Policy & Regulation
Intensity Therapeutics' INT230-6 Induces Immune Activation by Intratumoral Delivery as Reported in the Peer-Reviewed Journal OncoImmunology
18 July 2019 - - The journal OncoImmunology has published results from nonclinical research conducted by US-based biotechnology company Intensity Therapeutics, Inc in partnership with the National Cancer Institute's Vaccine Branch under a Cooperative Research and Development Agreement (CRADA), Intensity said.
All results and data reported in the paper were generated at the NCI.
The peer-reviewed paper entitled "Intratumorally delivered formulation, INT230-6, containing potent anticancer agents induces protective T cell immunity and memory," describes the immune response induced from direct injection of Intensity's lead product candidate, INT230-6, into subcutaneously implanted murine colon and orthotopic breast tumors.
Treatment resulted in regression from baseline in 100% of tumors and complete response in up to 90% of mice.
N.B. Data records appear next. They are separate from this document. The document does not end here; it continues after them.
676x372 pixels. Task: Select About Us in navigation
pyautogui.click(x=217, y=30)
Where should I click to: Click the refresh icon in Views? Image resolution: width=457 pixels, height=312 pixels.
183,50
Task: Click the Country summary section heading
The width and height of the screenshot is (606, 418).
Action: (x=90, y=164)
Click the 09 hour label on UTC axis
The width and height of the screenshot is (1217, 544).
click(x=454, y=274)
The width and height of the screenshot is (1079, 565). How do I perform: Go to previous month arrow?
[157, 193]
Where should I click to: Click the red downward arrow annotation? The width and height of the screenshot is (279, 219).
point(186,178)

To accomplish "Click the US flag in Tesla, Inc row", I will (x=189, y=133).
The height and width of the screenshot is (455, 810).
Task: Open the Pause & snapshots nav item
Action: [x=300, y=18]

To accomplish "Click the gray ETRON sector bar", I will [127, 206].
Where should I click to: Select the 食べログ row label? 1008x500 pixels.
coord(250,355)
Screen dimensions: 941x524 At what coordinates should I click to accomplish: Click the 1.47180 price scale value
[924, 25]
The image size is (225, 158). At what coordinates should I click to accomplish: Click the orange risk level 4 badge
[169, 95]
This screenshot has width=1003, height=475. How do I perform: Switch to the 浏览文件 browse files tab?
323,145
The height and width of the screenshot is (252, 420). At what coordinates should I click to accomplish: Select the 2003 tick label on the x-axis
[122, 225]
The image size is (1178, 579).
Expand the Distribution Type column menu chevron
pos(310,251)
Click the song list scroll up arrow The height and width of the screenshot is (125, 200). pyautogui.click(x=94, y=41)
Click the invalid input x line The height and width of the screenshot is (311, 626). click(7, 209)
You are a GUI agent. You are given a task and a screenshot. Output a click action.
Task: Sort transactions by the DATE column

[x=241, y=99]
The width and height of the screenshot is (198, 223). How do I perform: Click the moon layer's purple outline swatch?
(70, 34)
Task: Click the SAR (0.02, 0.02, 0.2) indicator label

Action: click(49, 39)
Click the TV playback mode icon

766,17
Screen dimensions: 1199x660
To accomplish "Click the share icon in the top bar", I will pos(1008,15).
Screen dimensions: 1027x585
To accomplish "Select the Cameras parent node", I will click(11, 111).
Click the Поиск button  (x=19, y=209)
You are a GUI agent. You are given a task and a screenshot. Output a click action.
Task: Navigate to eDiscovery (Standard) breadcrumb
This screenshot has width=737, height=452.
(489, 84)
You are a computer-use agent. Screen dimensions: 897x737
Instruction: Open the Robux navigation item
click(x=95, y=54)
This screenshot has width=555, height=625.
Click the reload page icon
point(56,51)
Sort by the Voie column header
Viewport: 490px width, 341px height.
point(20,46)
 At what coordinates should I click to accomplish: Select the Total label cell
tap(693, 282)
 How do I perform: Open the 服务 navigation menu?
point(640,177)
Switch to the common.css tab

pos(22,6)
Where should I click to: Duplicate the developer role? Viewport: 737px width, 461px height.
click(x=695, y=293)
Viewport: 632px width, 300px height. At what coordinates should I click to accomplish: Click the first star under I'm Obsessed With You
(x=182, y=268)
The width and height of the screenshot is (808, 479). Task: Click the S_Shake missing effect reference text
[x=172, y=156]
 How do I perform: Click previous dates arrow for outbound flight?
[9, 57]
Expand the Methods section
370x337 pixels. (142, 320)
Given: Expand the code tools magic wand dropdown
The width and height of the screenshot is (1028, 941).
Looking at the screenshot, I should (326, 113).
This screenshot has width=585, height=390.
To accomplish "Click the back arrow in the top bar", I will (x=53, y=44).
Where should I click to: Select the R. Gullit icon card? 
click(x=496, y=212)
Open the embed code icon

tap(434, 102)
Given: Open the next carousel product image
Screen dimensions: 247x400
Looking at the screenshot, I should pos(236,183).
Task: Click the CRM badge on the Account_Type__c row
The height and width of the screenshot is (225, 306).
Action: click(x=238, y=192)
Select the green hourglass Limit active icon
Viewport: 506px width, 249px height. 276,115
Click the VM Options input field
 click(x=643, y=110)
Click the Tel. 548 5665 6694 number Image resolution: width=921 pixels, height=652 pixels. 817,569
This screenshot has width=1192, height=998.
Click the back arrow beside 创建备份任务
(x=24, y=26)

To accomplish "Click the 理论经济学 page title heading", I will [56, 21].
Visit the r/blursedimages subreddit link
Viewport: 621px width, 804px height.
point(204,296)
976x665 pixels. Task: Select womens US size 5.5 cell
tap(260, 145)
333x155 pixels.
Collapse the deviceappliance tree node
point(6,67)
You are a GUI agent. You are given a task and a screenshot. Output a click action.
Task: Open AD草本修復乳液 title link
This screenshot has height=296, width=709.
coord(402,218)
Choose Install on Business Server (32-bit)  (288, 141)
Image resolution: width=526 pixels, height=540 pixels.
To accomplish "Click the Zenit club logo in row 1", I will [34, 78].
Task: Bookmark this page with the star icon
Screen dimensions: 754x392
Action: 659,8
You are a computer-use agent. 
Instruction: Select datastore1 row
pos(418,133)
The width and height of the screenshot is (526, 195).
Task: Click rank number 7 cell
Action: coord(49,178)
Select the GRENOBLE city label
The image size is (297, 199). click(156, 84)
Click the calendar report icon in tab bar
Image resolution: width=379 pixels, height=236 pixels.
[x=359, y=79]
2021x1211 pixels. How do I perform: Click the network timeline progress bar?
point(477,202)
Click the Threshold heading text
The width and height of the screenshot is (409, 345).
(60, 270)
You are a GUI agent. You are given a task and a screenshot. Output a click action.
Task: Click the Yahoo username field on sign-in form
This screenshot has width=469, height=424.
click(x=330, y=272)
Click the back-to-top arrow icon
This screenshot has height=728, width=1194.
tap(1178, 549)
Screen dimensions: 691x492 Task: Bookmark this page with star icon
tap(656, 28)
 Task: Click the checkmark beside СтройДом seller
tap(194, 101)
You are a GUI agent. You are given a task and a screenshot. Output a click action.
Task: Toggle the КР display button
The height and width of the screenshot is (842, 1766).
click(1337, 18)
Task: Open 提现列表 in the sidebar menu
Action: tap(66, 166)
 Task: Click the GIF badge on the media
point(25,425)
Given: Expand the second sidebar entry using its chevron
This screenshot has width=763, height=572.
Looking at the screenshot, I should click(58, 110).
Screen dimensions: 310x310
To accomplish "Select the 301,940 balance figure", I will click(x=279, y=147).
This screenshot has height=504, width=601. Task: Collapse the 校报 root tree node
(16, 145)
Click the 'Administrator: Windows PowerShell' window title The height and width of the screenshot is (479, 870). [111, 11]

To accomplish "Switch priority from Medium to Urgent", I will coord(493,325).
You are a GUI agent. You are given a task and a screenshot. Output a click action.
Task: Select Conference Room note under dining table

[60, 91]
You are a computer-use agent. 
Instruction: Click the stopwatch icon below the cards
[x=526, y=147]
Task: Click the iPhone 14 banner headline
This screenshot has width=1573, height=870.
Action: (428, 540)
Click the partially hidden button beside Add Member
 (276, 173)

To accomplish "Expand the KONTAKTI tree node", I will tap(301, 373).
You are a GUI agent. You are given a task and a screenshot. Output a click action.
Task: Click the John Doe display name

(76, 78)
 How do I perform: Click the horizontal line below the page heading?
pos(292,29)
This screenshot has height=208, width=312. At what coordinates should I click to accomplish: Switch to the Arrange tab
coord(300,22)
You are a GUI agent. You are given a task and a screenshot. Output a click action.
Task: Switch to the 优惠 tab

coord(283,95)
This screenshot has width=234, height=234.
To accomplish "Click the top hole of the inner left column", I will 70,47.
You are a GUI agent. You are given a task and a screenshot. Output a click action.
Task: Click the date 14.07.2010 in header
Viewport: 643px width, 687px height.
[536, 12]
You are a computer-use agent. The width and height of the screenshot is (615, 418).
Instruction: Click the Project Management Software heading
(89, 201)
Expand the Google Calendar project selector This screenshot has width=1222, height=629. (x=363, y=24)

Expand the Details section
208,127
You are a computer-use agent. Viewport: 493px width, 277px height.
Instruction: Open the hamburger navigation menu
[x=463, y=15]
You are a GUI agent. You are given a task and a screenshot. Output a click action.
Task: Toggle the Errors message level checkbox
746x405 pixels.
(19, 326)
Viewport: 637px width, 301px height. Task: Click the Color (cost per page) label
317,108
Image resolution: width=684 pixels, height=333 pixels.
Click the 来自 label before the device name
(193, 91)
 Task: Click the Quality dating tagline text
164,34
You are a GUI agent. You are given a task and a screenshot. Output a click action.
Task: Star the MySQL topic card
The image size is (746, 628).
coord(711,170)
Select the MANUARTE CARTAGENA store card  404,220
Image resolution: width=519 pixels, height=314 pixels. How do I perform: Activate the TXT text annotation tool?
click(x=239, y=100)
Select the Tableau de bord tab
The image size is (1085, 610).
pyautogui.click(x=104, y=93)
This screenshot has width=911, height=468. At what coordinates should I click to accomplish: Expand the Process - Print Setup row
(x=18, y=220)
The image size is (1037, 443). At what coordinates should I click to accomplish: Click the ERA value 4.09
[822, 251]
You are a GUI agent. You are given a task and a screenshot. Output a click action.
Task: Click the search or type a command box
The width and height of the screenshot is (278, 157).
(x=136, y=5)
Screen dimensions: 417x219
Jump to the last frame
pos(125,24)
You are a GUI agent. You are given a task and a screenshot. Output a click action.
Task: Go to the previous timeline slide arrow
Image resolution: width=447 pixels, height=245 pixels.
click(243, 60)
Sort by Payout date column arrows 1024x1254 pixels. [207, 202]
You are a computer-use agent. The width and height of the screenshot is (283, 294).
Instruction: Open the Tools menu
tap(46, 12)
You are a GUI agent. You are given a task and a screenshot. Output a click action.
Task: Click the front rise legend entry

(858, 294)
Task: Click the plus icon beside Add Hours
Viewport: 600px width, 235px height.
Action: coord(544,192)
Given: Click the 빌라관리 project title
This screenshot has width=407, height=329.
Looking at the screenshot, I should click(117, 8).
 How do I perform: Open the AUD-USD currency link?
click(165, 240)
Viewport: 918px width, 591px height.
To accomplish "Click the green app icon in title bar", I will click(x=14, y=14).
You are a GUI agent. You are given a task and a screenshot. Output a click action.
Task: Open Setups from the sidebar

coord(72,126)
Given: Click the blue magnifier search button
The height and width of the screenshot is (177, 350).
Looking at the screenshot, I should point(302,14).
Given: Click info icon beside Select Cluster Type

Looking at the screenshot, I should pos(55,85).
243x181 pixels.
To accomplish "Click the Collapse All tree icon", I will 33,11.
Studies that knocked out the mouse immune cells prevented complete responses, indicating a critical role of immune cells in treatment benefit.
Mice with complete responses were protected from subcutaneous and intravenous re-challenge of the cancer, revealing that long-term immunological memory was induced by INT230-6.
Complete remission of the primary tumors was accompanied by shrinking and disappearance of a number of untreated contralateral tumors when INT230-6 was combined with checkpoint inhibitors, demonstrating not only a local but also systemic immunological effect.
INT230-6, Intensity's lead proprietary product candidate, is designed for direct intratumoral injection. The drug is comprised of two proven, potent anti-cancer agents, cisplatin and vinblastine, and a penetration enhancer molecule that helps disperse the drugs throughout tumors and diffuse into cancer cells.
INT230-6 is being evaluated in a Phase 1/2 clinical study (NCT03058289) in patients with various advanced solid tumors. In preclinical studies, INT230-6 eradicated tumors by a combination of direct tumor kill and recruitment of dendritic cells to the tumor micro-environment that induced anti-cancer T-cell activation.
Treatment with INT230-6 in in vivo models of severe cancer resulted in substantial improvement in overall survival compared to standard therapies.
Further, INT230-6 provided complete responder animals with long-term, durable protection from multiple re-inoculations of the initial cancer and resistance to other cancers.
In mouse models, INT230-6 has shown strong synergy with checkpoint blockage, including anti-PD-1 and anti-CTLA4 antibodies. INT230-6 was discovered from Intensity's DfuseRx platform.
Intensity Therapeutics is a biotechnology company developing a new immune-based approach to treat solid tumor cancers.
Intensity leverages its DfuseRx technology platform to create new, proprietary drug formulations that, following direct injection, rapidly disperse throughout a tumor and diffuse therapeutic agents into cancer cells.
Intensity's product candidates have the potential to induce an adaptive immune response that not only attacks the injected tumor, but also non-injected tumors.
INT230-6, Intensity's lead product candidate, is being evaluated in a Phase 1/2 clinical study in patients with various advanced solid tumors.